Input material:

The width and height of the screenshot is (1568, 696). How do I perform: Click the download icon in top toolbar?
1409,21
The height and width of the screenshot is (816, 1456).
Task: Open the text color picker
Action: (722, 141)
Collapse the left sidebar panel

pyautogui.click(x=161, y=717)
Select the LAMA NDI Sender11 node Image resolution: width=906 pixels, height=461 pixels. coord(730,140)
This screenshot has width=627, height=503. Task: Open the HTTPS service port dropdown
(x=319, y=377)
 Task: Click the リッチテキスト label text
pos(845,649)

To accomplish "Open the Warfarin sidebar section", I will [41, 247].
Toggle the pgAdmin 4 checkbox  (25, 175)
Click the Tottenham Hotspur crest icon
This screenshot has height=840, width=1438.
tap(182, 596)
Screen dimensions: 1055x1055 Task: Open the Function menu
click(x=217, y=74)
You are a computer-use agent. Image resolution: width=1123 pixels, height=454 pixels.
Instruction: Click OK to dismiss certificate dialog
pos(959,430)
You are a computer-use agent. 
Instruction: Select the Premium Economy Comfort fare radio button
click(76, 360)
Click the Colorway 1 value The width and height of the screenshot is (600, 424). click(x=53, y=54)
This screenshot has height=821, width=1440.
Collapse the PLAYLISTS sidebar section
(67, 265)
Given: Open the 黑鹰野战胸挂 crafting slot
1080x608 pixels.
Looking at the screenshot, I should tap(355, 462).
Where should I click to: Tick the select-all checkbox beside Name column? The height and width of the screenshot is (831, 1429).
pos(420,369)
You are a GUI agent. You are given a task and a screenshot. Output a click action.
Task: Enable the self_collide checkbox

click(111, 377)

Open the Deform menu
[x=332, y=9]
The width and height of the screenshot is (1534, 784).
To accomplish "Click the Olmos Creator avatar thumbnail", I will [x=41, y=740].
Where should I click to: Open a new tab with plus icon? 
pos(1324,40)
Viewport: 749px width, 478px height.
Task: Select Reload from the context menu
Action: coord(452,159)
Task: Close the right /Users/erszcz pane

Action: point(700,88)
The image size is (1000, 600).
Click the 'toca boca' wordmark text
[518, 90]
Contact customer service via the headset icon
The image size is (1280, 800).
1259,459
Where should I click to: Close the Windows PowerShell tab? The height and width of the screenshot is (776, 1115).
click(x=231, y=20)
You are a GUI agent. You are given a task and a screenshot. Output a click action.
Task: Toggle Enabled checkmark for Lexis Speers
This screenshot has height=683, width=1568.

Problem description: Print the data above line for line, without changing anything.

Written solution:
The width and height of the screenshot is (1568, 696). How do I perform: Click the download icon in top toolbar?
1409,21
The height and width of the screenshot is (816, 1456).
Task: Open the text color picker
Action: (722, 141)
Collapse the left sidebar panel

pyautogui.click(x=161, y=717)
Select the LAMA NDI Sender11 node Image resolution: width=906 pixels, height=461 pixels. coord(730,140)
This screenshot has width=627, height=503. Task: Open the HTTPS service port dropdown
(x=319, y=377)
 Task: Click the リッチテキスト label text
pos(845,649)

To accomplish "Open the Warfarin sidebar section", I will [41, 247].
Toggle the pgAdmin 4 checkbox  (25, 175)
Click the Tottenham Hotspur crest icon
This screenshot has height=840, width=1438.
tap(182, 596)
Screen dimensions: 1055x1055 Task: Open the Function menu
click(x=217, y=74)
You are a computer-use agent. Image resolution: width=1123 pixels, height=454 pixels.
Instruction: Click OK to dismiss certificate dialog
pos(959,430)
You are a computer-use agent. 
Instruction: Select the Premium Economy Comfort fare radio button
click(76, 360)
Click the Colorway 1 value The width and height of the screenshot is (600, 424). click(x=53, y=54)
This screenshot has height=821, width=1440.
Collapse the PLAYLISTS sidebar section
(67, 265)
Given: Open the 黑鹰野战胸挂 crafting slot
1080x608 pixels.
Looking at the screenshot, I should tap(355, 462).
Where should I click to: Tick the select-all checkbox beside Name column? The height and width of the screenshot is (831, 1429).
pos(420,369)
You are a GUI agent. You are given a task and a screenshot. Output a click action.
Task: Enable the self_collide checkbox

click(111, 377)

Open the Deform menu
[x=332, y=9]
The width and height of the screenshot is (1534, 784).
To accomplish "Click the Olmos Creator avatar thumbnail", I will [x=41, y=740].
Where should I click to: Open a new tab with plus icon? 
pos(1324,40)
Viewport: 749px width, 478px height.
Task: Select Reload from the context menu
Action: coord(452,159)
Task: Close the right /Users/erszcz pane

Action: point(700,88)
The image size is (1000, 600).
Click the 'toca boca' wordmark text
[518, 90]
Contact customer service via the headset icon
The image size is (1280, 800).
1259,459
Where should I click to: Close the Windows PowerShell tab? The height and width of the screenshot is (776, 1115).
click(x=231, y=20)
You are a GUI agent. You are given a task and a screenshot. Output a click action.
Task: Toggle Enabled checkmark for Lexis Speers
This screenshot has height=683, width=1568.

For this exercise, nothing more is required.